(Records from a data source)
——

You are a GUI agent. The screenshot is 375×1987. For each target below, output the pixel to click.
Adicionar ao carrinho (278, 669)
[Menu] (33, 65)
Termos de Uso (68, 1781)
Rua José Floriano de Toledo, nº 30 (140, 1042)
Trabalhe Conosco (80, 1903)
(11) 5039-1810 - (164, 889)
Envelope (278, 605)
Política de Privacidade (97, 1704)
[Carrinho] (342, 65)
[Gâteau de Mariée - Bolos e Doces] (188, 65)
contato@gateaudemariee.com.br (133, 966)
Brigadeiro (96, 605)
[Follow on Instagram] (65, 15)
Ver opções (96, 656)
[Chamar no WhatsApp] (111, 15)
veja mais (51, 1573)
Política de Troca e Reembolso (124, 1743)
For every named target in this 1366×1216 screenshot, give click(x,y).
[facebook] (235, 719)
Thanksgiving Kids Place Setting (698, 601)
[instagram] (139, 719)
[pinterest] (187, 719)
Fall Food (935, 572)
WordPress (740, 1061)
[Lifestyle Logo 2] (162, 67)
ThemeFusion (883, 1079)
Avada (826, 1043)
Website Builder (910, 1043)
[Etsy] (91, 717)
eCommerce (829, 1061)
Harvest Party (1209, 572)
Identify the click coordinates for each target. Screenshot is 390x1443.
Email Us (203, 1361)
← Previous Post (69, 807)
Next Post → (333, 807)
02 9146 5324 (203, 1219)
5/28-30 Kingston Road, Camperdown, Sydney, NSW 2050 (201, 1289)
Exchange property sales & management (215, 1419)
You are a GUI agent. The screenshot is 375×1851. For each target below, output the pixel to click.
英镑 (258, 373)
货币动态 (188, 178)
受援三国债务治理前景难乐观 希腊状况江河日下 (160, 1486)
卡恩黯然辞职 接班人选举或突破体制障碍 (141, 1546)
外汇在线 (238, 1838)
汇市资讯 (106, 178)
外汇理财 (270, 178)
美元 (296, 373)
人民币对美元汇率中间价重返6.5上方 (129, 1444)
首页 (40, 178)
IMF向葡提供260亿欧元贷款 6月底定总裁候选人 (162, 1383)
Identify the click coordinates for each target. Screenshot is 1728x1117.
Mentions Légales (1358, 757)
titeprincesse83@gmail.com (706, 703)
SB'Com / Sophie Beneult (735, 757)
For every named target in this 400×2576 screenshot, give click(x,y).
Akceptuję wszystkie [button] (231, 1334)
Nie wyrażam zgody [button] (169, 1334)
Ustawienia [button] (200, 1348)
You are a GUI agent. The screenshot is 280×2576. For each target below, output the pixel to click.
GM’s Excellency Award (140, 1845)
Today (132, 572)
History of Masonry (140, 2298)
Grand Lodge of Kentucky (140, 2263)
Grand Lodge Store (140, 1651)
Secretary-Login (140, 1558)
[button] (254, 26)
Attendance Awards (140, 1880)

——

Give back all of the data exactly, with every line intact.

You are a GUI agent. The screenshot is 375×1987. For each target below, output the pixel to click.
Adicionar ao carrinho (278, 669)
[Menu] (33, 65)
Termos de Uso (68, 1781)
Rua José Floriano de Toledo, nº 30 (140, 1042)
Trabalhe Conosco (80, 1903)
(11) 5039-1810 - (164, 889)
Envelope (278, 605)
Política de Privacidade (97, 1704)
[Carrinho] (342, 65)
[Gâteau de Mariée - Bolos e Doces] (188, 65)
contato@gateaudemariee.com.br (133, 966)
Brigadeiro (96, 605)
[Follow on Instagram] (65, 15)
Ver opções (96, 656)
[Chamar no WhatsApp] (111, 15)
veja mais (51, 1573)
Política de Troca e Reembolso (124, 1743)
For every named target in this 1366×1216 screenshot, give click(x,y).
[facebook] (235, 719)
Thanksgiving Kids Place Setting (698, 601)
[instagram] (139, 719)
[pinterest] (187, 719)
Fall Food (935, 572)
WordPress (740, 1061)
[Lifestyle Logo 2] (162, 67)
ThemeFusion (883, 1079)
Avada (826, 1043)
Website Builder (910, 1043)
[Etsy] (91, 717)
eCommerce (829, 1061)
Harvest Party (1209, 572)
Identify the click coordinates for each target. Screenshot is 390x1443.
Email Us (203, 1361)
← Previous Post (69, 807)
Next Post → (333, 807)
02 9146 5324 (203, 1219)
5/28-30 Kingston Road, Camperdown, Sydney, NSW 2050 (201, 1289)
Exchange property sales & management (215, 1419)
You are a GUI agent. The screenshot is 375×1851. For each target below, output the pixel to click.
英镑 (258, 373)
货币动态 (188, 178)
受援三国债务治理前景难乐观 希腊状况江河日下 (160, 1486)
卡恩黯然辞职 接班人选举或突破体制障碍 (141, 1546)
外汇在线 (238, 1838)
汇市资讯 (106, 178)
外汇理财 (270, 178)
美元 (296, 373)
人民币对美元汇率中间价重返6.5上方 (129, 1444)
首页 (40, 178)
IMF向葡提供260亿欧元贷款 6月底定总裁候选人 (162, 1383)
Identify the click coordinates for each target. Screenshot is 1728x1117.
Mentions Légales (1358, 757)
titeprincesse83@gmail.com (706, 703)
SB'Com / Sophie Beneult (735, 757)
For every named target in this 400×2576 screenshot, give click(x,y).
Akceptuję wszystkie [button] (231, 1334)
Nie wyrażam zgody [button] (169, 1334)
Ustawienia [button] (200, 1348)
You are a GUI agent. The screenshot is 280×2576. For each target below, output the pixel to click.
GM’s Excellency Award (140, 1845)
Today (132, 572)
History of Masonry (140, 2298)
Grand Lodge of Kentucky (140, 2263)
Grand Lodge Store (140, 1651)
Secretary-Login (140, 1558)
[button] (254, 26)
Attendance Awards (140, 1880)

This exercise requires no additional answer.